Minister of Finance
- In office January 2001 – 25 February 2008
- Prime Minister: ʻAhoʻeitu ʻUnuakiʻotonga Tukuʻaho Feleti Sevele
- Preceded by: Tutoatasi Fakafanua
- Succeeded by: Feleti Sevele

Governor of National Reserve Bank of Tonga
- In office July 1991 – May 2003
- Preceded by: Alan E. Gee
- Succeeded by: Siosi Cocker Mafi

= Siosiua ʻUtoikamanu =

Tongan politician

Siosiua Tuitalukua Tupou ʻUtoikamanu is a Tongan politician and former Cabinet Minister. He was Tonga's Minister of Finance from 2001 to 2008.

ʻUtoikamanu was governor of the National Reserve Bank of Tonga from 1991 to 2003. He was appointed as Minister of Finance in a cabinet reshuffle in January 2001. Shortly after being appointed he faced an impeachment motion in parliament over the loss of money from the Tonga Trust Fund. In his role as head of customs, he was responsible for the Tongan government's efforts to ban the independent newspaper the Times of Tonga.

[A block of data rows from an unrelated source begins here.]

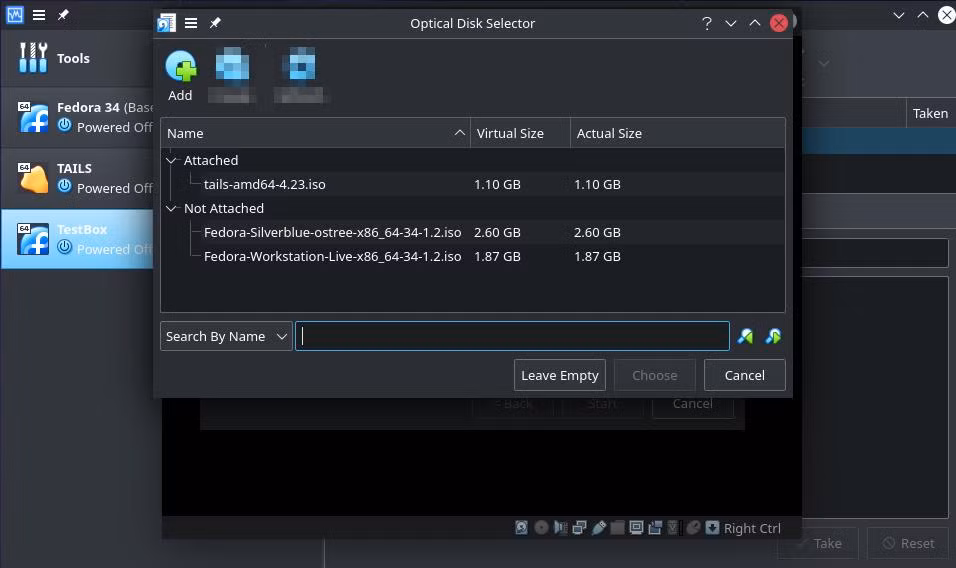
Task: Collapse the Not Attached group
Action: coord(171,208)
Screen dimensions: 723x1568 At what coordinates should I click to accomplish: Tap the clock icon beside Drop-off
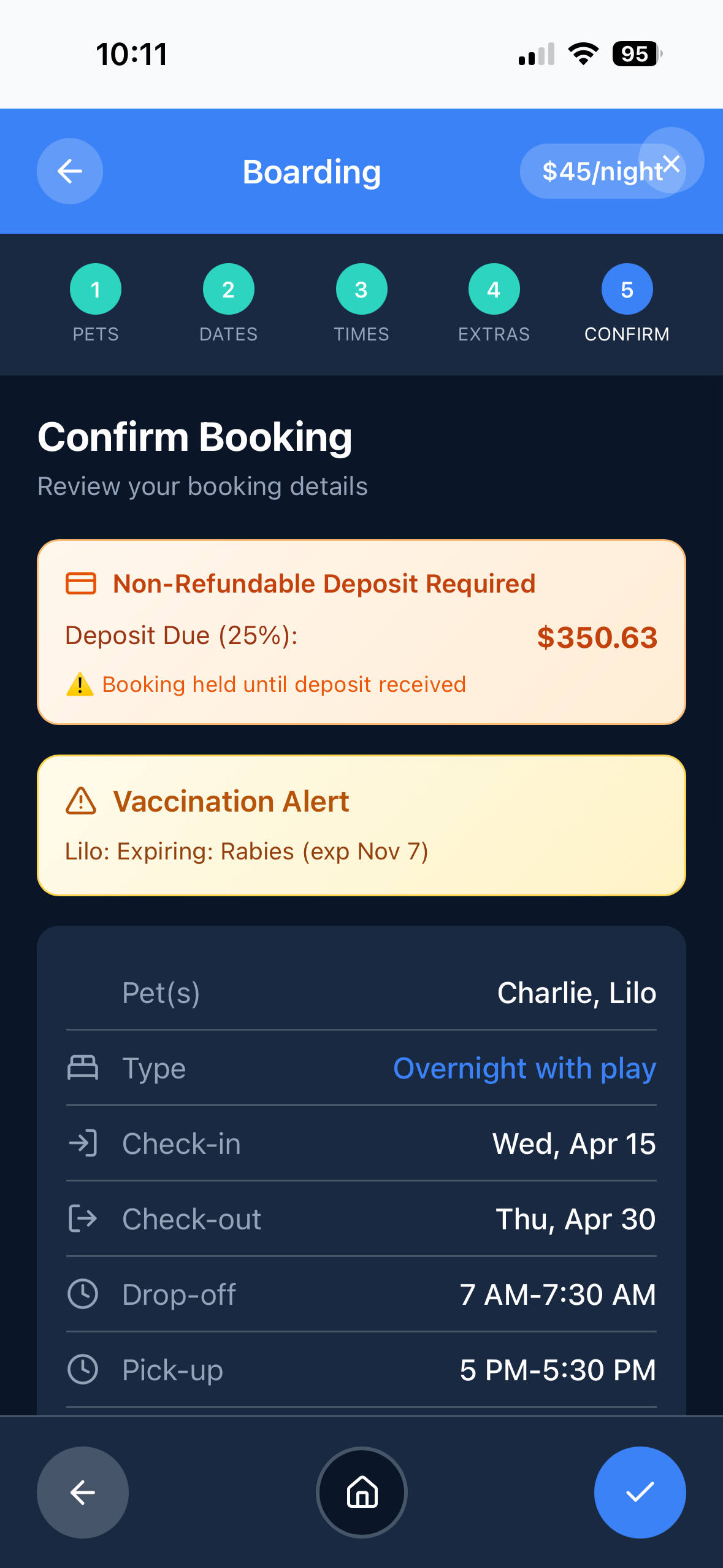tap(83, 1294)
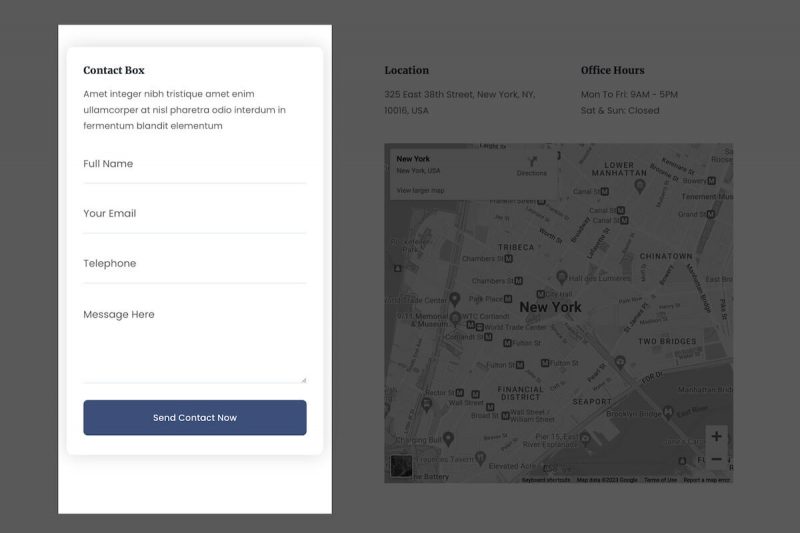Zoom in on the map with the plus button
800x533 pixels.
716,437
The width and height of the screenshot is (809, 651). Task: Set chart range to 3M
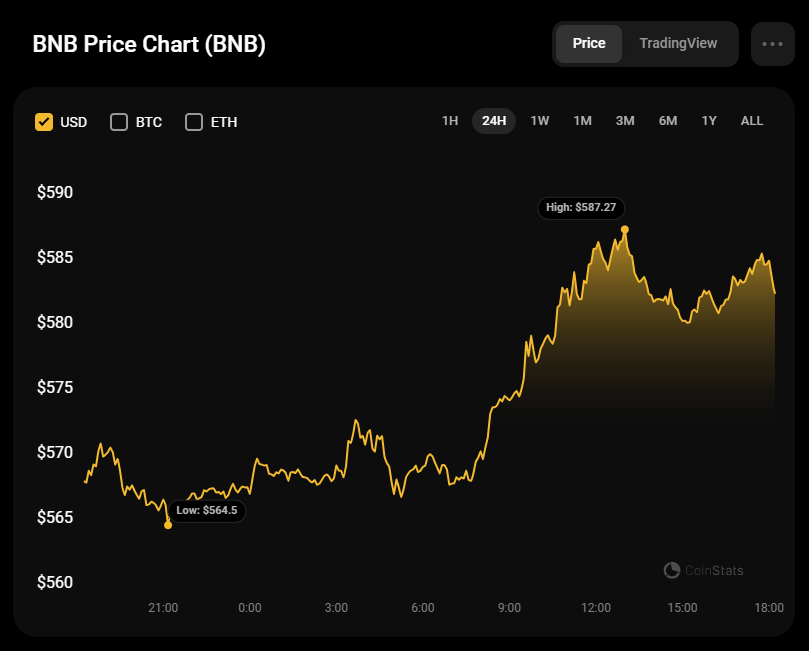(625, 121)

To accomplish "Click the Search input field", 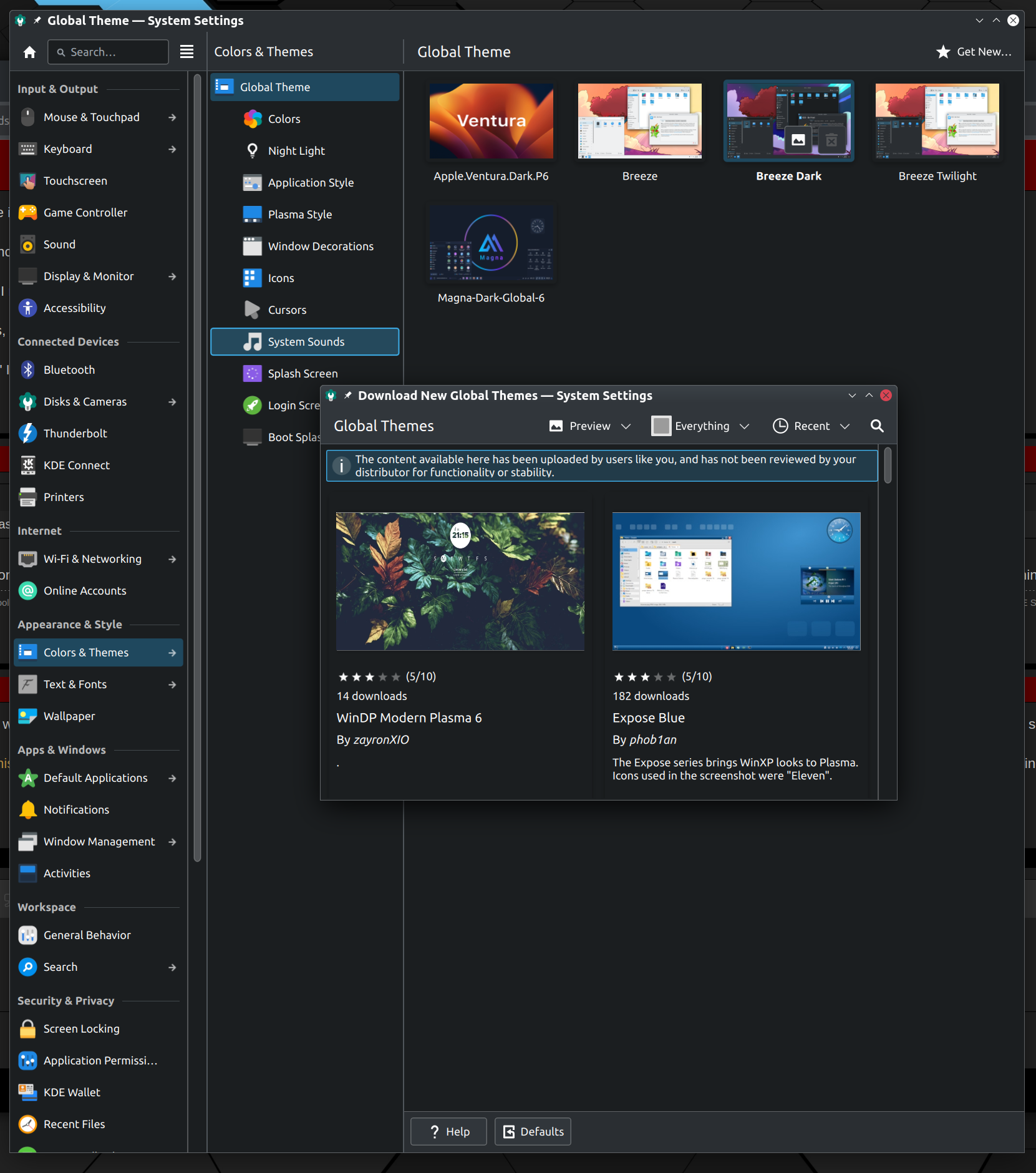I will point(114,52).
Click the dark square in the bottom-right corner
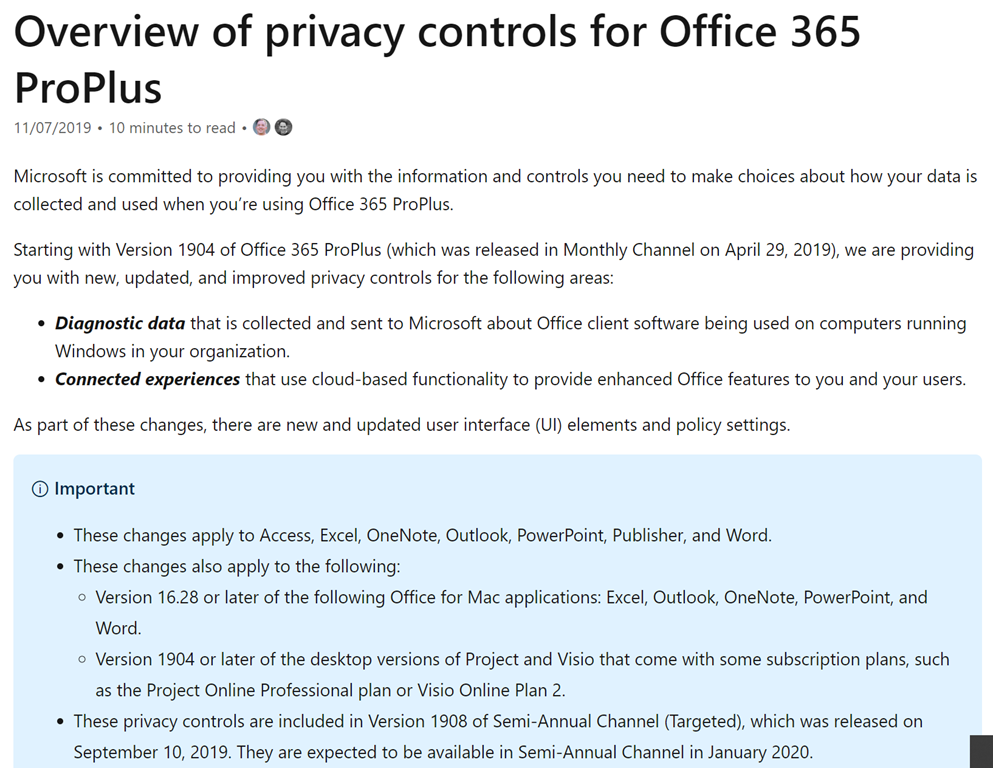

As Finance Minister he pursued a program of economic reform, including the introduction of a goods and services tax. In 2005 efforts to reform the public service by introducing new pay scales with increases only for senior public servants led to a six week long strike which shut down and threatened to topple the government. The strike resulted in 60 to 80 percent pay increases for most public servants. ʻUtoikamanu responded to the resulting budget pressures by proposing further privatisations and public service cuts. Following the 2006 Nukuʻalofa riots he negotiated a loan from China to rebuild the city's CBD. The loan later led to significant controversy, with a parliamentary committee finding it was illegal and that the funds had been misappropriated. He was forced to resign as a Minister in February 2008 after refusing to cooperate with other members of the Cabinet.

After leaving politics ʻUtoikamanu served as director of the Pacific Islands Centre for Public Administration at the University of the South Pacific. In July 2016 he was elected to the Legal and Technical Commission of the International Seabed Authority. On 26 May 2022 he was appointed to the Privy Council of Tonga.